Repeat the following lines of material unchanged, starting at the first line and stopping after the line that contains "coord(1073,783)".

→ **Interface element records**
• • • • •

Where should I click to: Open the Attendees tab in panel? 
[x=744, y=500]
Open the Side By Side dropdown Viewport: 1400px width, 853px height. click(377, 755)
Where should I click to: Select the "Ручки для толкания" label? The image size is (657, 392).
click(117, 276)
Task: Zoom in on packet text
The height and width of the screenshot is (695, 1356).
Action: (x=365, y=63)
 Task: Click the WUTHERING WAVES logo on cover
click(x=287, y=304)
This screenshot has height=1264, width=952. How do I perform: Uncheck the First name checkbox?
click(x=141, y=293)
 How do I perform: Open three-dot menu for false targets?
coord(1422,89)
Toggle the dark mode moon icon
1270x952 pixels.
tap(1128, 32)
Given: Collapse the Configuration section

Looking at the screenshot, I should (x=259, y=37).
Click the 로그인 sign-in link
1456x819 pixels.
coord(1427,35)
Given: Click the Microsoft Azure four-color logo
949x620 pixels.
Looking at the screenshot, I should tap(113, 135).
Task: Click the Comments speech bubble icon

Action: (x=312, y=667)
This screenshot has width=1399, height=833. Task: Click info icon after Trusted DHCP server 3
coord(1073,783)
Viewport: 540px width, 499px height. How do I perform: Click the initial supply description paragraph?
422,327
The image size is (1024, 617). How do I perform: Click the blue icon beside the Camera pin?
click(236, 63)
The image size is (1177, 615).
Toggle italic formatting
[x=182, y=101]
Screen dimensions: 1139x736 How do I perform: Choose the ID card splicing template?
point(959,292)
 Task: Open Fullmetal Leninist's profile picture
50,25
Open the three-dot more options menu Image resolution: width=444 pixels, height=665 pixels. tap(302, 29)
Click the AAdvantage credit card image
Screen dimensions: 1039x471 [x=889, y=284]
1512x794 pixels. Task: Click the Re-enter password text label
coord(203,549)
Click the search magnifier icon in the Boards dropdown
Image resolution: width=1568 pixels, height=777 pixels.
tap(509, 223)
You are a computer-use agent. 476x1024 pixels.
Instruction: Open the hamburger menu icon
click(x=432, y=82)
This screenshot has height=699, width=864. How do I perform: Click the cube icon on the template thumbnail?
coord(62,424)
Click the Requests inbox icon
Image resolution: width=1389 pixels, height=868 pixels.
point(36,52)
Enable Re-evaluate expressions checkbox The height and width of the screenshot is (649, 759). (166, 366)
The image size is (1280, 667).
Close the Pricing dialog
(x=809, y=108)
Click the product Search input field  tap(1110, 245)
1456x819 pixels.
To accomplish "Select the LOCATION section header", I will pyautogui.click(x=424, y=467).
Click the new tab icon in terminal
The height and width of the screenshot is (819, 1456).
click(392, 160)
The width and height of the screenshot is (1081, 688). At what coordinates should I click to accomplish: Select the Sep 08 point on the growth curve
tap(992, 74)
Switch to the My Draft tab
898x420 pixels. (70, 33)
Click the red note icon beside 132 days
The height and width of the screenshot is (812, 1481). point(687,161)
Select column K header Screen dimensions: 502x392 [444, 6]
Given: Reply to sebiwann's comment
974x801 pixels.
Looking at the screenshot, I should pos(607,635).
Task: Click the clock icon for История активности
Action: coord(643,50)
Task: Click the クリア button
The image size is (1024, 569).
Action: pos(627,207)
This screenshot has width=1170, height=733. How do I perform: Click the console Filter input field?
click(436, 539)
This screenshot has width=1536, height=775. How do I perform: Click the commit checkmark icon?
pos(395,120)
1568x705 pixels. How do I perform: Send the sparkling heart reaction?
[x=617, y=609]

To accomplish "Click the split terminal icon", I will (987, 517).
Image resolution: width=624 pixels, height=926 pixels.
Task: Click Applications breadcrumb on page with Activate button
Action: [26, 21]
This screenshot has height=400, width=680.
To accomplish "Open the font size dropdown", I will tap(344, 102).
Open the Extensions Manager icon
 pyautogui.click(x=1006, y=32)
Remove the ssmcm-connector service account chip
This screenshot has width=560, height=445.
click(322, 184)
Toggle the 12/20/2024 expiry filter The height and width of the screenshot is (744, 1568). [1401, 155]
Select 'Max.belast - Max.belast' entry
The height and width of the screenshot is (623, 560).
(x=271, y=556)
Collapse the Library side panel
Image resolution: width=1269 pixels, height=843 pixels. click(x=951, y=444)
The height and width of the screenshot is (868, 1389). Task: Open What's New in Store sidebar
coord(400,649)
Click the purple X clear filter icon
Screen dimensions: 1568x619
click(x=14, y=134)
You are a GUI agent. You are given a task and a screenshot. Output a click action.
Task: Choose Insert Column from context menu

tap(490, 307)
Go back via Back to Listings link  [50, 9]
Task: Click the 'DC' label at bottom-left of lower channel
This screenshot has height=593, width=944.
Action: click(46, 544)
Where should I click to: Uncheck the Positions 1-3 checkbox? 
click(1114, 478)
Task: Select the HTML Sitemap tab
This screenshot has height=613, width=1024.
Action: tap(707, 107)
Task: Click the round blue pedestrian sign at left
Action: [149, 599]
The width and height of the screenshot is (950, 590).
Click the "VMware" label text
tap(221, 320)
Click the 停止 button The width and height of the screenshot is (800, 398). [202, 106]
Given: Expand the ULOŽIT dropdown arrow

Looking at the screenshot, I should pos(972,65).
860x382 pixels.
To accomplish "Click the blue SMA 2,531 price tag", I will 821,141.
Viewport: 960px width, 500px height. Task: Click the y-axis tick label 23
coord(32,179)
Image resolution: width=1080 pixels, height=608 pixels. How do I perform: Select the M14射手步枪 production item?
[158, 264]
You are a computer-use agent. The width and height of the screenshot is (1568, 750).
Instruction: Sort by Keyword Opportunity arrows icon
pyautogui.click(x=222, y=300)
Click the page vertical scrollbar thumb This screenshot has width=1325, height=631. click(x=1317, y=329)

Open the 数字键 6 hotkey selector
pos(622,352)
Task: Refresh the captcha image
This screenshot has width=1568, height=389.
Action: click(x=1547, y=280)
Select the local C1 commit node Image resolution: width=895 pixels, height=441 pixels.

• • • • •

→ **Output for this task**
Where should I click to: Open the Attendees tab in panel? 
[x=744, y=500]
Open the Side By Side dropdown Viewport: 1400px width, 853px height. click(377, 755)
Where should I click to: Select the "Ручки для толкания" label? The image size is (657, 392).
click(117, 276)
Task: Zoom in on packet text
The height and width of the screenshot is (695, 1356).
Action: (x=365, y=63)
 Task: Click the WUTHERING WAVES logo on cover
click(x=287, y=304)
This screenshot has height=1264, width=952. How do I perform: Uncheck the First name checkbox?
click(x=141, y=293)
 How do I perform: Open three-dot menu for false targets?
coord(1422,89)
Toggle the dark mode moon icon
1270x952 pixels.
tap(1128, 32)
Given: Collapse the Configuration section

Looking at the screenshot, I should (x=259, y=37).
Click the 로그인 sign-in link
1456x819 pixels.
coord(1427,35)
Given: Click the Microsoft Azure four-color logo
949x620 pixels.
Looking at the screenshot, I should tap(113, 135).
Task: Click the Comments speech bubble icon

Action: (x=312, y=667)
This screenshot has width=1399, height=833. Task: Click info icon after Trusted DHCP server 3
coord(1073,783)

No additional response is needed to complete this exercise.